TASK: Type out every line below exactly as it reads.

INPUT MATERIAL:
──────────

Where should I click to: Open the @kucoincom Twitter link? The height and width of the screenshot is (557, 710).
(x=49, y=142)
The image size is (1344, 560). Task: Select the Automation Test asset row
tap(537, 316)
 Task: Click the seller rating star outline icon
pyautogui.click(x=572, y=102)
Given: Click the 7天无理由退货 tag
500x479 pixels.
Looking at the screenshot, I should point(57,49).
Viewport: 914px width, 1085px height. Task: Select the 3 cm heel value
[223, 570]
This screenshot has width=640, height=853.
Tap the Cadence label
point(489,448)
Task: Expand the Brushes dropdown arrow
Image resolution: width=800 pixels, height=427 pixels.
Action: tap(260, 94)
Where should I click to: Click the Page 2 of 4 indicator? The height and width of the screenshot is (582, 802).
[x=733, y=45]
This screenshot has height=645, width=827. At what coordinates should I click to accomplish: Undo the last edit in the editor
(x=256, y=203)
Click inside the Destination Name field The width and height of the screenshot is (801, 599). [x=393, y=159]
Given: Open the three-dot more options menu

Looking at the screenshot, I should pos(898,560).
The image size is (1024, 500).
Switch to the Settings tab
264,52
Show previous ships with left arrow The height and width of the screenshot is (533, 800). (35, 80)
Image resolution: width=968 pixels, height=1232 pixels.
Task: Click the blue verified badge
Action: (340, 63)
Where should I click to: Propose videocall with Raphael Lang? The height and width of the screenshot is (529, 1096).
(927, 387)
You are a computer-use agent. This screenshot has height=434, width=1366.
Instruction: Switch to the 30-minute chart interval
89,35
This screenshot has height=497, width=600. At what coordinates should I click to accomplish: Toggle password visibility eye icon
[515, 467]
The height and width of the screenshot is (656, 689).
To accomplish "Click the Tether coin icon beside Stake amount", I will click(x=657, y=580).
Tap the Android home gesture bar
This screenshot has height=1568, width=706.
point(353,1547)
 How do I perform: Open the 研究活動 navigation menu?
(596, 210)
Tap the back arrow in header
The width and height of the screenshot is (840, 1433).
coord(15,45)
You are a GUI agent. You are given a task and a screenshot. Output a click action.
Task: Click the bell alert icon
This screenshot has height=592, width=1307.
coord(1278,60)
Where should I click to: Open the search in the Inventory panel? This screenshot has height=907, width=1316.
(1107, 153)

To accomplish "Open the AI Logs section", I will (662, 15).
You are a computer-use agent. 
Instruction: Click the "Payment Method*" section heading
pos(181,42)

──────────

ANSWER BELOW:
Where should I click to: Open the @kucoincom Twitter link? The height and width of the screenshot is (557, 710).
(x=49, y=142)
The image size is (1344, 560). Task: Select the Automation Test asset row
tap(537, 316)
 Task: Click the seller rating star outline icon
pyautogui.click(x=572, y=102)
Given: Click the 7天无理由退货 tag
500x479 pixels.
Looking at the screenshot, I should point(57,49).
Viewport: 914px width, 1085px height. Task: Select the 3 cm heel value
[223, 570]
This screenshot has width=640, height=853.
Tap the Cadence label
point(489,448)
Task: Expand the Brushes dropdown arrow
Image resolution: width=800 pixels, height=427 pixels.
Action: tap(260, 94)
Where should I click to: Click the Page 2 of 4 indicator? The height and width of the screenshot is (582, 802).
[x=733, y=45]
This screenshot has height=645, width=827. At what coordinates should I click to accomplish: Undo the last edit in the editor
(x=256, y=203)
Click inside the Destination Name field The width and height of the screenshot is (801, 599). [x=393, y=159]
Given: Open the three-dot more options menu

Looking at the screenshot, I should pos(898,560).
The image size is (1024, 500).
Switch to the Settings tab
264,52
Show previous ships with left arrow The height and width of the screenshot is (533, 800). (35, 80)
Image resolution: width=968 pixels, height=1232 pixels.
Task: Click the blue verified badge
Action: (340, 63)
Where should I click to: Propose videocall with Raphael Lang? The height and width of the screenshot is (529, 1096).
(927, 387)
You are a computer-use agent. This screenshot has height=434, width=1366.
Instruction: Switch to the 30-minute chart interval
89,35
This screenshot has height=497, width=600. At what coordinates should I click to accomplish: Toggle password visibility eye icon
[515, 467]
The height and width of the screenshot is (656, 689).
To accomplish "Click the Tether coin icon beside Stake amount", I will click(x=657, y=580).
Tap the Android home gesture bar
This screenshot has height=1568, width=706.
point(353,1547)
 How do I perform: Open the 研究活動 navigation menu?
(596, 210)
Tap the back arrow in header
The width and height of the screenshot is (840, 1433).
coord(15,45)
You are a GUI agent. You are given a task and a screenshot. Output a click action.
Task: Click the bell alert icon
This screenshot has height=592, width=1307.
coord(1278,60)
Where should I click to: Open the search in the Inventory panel? This screenshot has height=907, width=1316.
(1107, 153)

To accomplish "Open the AI Logs section", I will (662, 15).
You are a computer-use agent. 
Instruction: Click the "Payment Method*" section heading
pos(181,42)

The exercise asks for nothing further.